----- Provided information

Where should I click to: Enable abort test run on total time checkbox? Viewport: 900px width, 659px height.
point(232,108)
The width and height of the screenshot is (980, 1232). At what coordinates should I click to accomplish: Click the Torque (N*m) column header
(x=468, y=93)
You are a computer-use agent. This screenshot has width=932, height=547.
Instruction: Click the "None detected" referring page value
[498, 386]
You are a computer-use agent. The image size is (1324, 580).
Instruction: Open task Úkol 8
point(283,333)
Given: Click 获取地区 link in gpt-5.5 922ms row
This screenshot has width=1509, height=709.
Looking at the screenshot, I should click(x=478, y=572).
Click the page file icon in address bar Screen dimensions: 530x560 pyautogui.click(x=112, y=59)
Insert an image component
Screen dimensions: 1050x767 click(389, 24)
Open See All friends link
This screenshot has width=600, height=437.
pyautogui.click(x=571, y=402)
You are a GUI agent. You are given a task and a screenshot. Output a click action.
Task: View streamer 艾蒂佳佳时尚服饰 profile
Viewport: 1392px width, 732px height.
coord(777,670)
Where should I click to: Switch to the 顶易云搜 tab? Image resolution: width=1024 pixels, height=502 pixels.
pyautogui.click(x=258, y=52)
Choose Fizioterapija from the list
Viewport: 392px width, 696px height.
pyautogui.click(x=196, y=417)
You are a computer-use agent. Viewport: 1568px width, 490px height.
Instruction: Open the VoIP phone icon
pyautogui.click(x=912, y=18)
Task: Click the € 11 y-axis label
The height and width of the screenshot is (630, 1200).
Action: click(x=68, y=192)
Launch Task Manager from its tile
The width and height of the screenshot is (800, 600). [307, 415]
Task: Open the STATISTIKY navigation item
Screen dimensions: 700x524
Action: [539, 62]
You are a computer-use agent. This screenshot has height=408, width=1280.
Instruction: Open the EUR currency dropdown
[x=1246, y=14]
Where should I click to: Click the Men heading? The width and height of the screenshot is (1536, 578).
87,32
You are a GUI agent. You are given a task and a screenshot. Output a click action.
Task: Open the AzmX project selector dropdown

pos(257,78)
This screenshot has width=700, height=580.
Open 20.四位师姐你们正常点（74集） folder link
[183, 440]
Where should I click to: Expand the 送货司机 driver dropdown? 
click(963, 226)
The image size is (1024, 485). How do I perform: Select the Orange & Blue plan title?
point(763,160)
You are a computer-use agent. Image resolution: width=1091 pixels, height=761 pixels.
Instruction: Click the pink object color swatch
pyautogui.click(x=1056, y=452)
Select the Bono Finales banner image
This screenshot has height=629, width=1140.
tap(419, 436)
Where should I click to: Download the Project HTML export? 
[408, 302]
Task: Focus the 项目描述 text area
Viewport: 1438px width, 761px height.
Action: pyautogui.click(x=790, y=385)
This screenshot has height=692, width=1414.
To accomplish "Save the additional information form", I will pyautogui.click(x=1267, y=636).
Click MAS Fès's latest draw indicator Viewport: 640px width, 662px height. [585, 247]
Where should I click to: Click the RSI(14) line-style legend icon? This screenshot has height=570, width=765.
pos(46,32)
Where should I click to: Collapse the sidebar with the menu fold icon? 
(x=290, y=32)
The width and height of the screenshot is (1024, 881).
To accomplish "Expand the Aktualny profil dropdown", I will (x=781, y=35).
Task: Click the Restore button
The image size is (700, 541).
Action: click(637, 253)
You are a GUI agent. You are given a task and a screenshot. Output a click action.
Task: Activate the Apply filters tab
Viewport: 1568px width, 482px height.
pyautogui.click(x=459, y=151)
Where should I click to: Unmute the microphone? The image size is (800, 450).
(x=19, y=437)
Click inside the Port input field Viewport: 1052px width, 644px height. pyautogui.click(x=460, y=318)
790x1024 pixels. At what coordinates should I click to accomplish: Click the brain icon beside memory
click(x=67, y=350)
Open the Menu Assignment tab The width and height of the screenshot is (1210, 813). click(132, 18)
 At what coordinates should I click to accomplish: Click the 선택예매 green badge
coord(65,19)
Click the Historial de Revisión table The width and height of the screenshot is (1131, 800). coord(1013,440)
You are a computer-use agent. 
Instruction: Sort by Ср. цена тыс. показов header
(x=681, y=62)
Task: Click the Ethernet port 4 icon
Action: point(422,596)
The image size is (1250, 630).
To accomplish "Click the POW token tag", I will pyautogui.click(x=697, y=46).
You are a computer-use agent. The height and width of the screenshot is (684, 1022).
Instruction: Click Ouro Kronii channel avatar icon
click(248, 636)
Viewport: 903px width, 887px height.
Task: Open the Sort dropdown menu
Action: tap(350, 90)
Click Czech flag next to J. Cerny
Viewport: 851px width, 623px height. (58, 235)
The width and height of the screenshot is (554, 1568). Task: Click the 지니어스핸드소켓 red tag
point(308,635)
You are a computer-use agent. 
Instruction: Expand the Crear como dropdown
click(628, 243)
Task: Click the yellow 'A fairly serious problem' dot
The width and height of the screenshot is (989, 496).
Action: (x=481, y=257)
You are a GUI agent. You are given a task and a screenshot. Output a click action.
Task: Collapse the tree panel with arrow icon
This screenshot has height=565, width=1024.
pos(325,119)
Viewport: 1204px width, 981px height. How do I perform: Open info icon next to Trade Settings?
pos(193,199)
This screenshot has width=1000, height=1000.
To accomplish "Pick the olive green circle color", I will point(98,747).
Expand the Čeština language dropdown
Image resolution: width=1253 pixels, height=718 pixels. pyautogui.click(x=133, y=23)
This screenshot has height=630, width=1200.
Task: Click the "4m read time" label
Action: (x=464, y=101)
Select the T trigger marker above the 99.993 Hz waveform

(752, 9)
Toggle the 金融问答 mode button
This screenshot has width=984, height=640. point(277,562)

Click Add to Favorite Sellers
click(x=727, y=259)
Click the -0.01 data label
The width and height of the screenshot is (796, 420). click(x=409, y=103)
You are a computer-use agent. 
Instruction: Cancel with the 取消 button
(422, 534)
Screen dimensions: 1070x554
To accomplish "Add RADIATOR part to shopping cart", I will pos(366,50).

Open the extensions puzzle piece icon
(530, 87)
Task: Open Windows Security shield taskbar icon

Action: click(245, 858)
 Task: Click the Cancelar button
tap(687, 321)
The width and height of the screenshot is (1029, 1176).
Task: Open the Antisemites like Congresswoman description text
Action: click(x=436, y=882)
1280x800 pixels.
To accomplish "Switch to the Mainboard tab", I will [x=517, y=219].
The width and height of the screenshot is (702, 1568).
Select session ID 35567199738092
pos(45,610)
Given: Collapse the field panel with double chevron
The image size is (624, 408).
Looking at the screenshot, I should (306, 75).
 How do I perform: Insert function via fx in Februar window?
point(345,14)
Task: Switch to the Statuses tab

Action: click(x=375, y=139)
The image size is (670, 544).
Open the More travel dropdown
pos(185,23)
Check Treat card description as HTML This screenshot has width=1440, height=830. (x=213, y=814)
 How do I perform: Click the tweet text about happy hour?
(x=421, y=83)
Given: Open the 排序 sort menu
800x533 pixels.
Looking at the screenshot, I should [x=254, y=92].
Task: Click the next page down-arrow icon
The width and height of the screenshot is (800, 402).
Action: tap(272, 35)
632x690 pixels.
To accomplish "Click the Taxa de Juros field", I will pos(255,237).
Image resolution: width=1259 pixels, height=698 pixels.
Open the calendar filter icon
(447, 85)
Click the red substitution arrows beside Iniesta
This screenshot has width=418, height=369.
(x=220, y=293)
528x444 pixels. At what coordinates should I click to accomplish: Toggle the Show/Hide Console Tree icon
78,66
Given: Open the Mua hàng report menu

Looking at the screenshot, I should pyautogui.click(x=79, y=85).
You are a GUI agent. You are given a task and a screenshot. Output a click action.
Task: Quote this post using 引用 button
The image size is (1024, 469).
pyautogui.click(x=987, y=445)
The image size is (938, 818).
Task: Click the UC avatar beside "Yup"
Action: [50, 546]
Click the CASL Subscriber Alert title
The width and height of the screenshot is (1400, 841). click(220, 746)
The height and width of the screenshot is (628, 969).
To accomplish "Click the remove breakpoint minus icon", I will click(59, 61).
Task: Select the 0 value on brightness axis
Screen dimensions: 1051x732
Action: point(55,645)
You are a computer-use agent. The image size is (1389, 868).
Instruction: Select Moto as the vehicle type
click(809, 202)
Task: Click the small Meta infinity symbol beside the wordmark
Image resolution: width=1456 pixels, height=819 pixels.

----------

**Action item**
Work out how many lines in the data above hold the word "will". Reply with nothing but the count.

**Answer section**
8